--- Excerpted records Enclosed Below ---

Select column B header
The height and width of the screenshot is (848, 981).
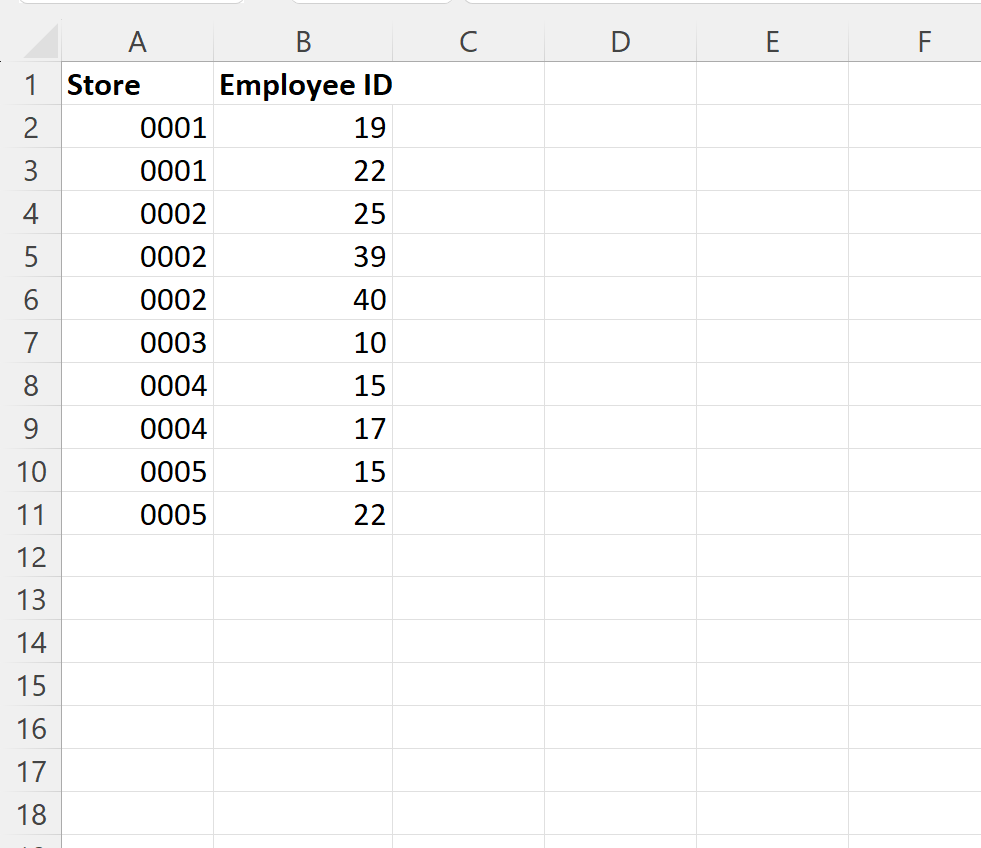point(302,42)
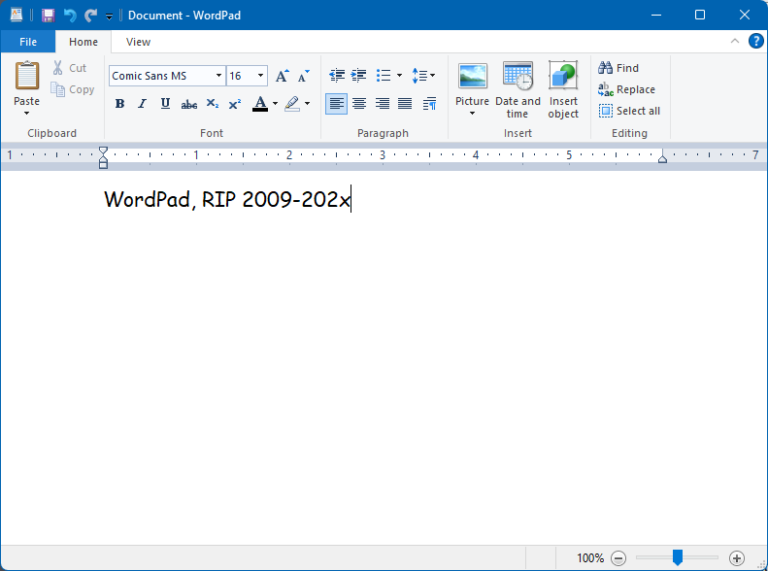This screenshot has width=768, height=571.
Task: Grow the font size with the A-up icon
Action: pos(282,76)
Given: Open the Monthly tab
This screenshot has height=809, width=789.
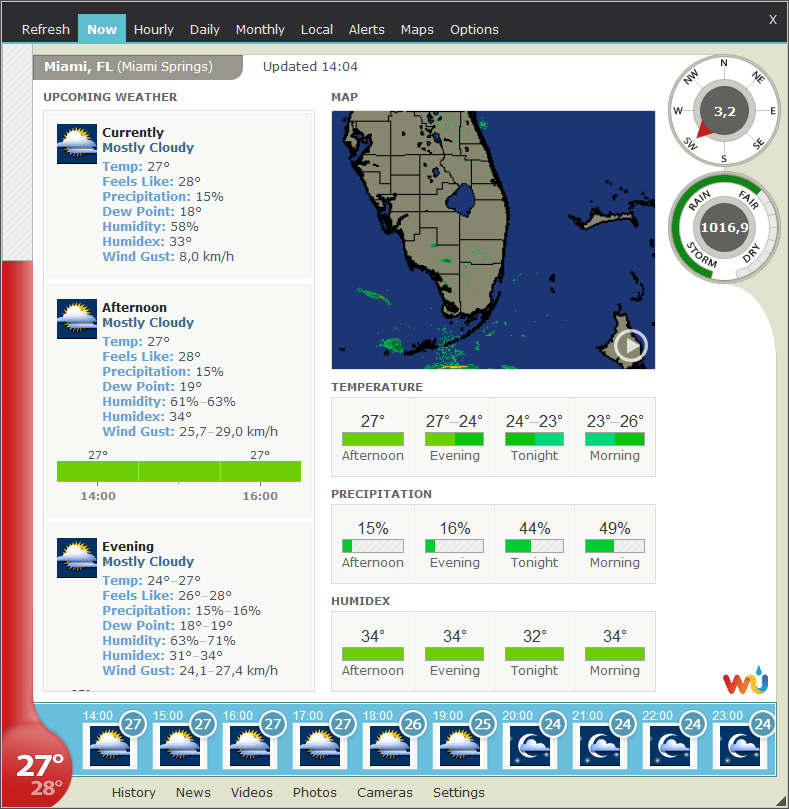Looking at the screenshot, I should click(x=260, y=29).
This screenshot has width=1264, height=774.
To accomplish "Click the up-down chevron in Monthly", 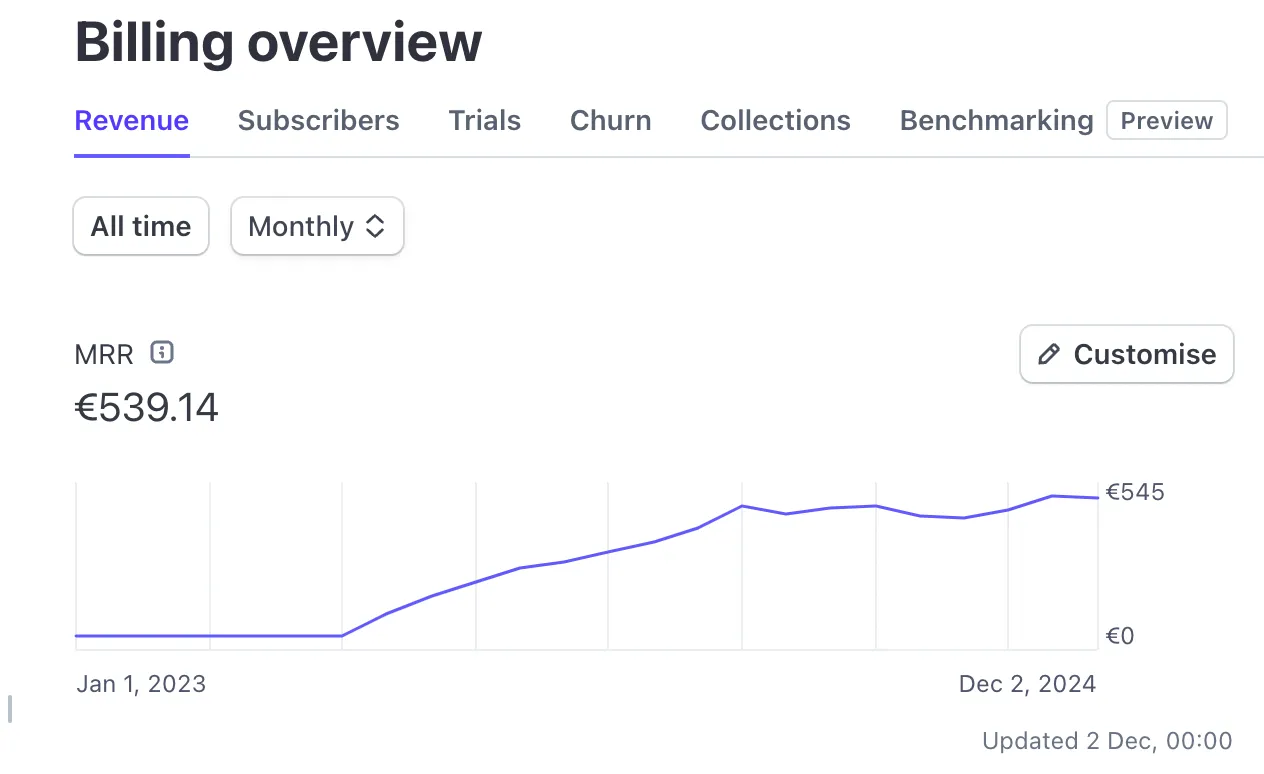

--- End of Enclosed Excerpted records ---

● **Your instructions**
The answer should consist only of the lines from the line with "Given: Open the Monthly tab" through the last line of the data, repeated exactly; pictures stay out.

● **Output for this task**
Given: Open the Monthly tab
This screenshot has height=809, width=789.
Looking at the screenshot, I should click(x=260, y=29).
This screenshot has width=1264, height=774.
To accomplish "Click the up-down chevron in Monthly", 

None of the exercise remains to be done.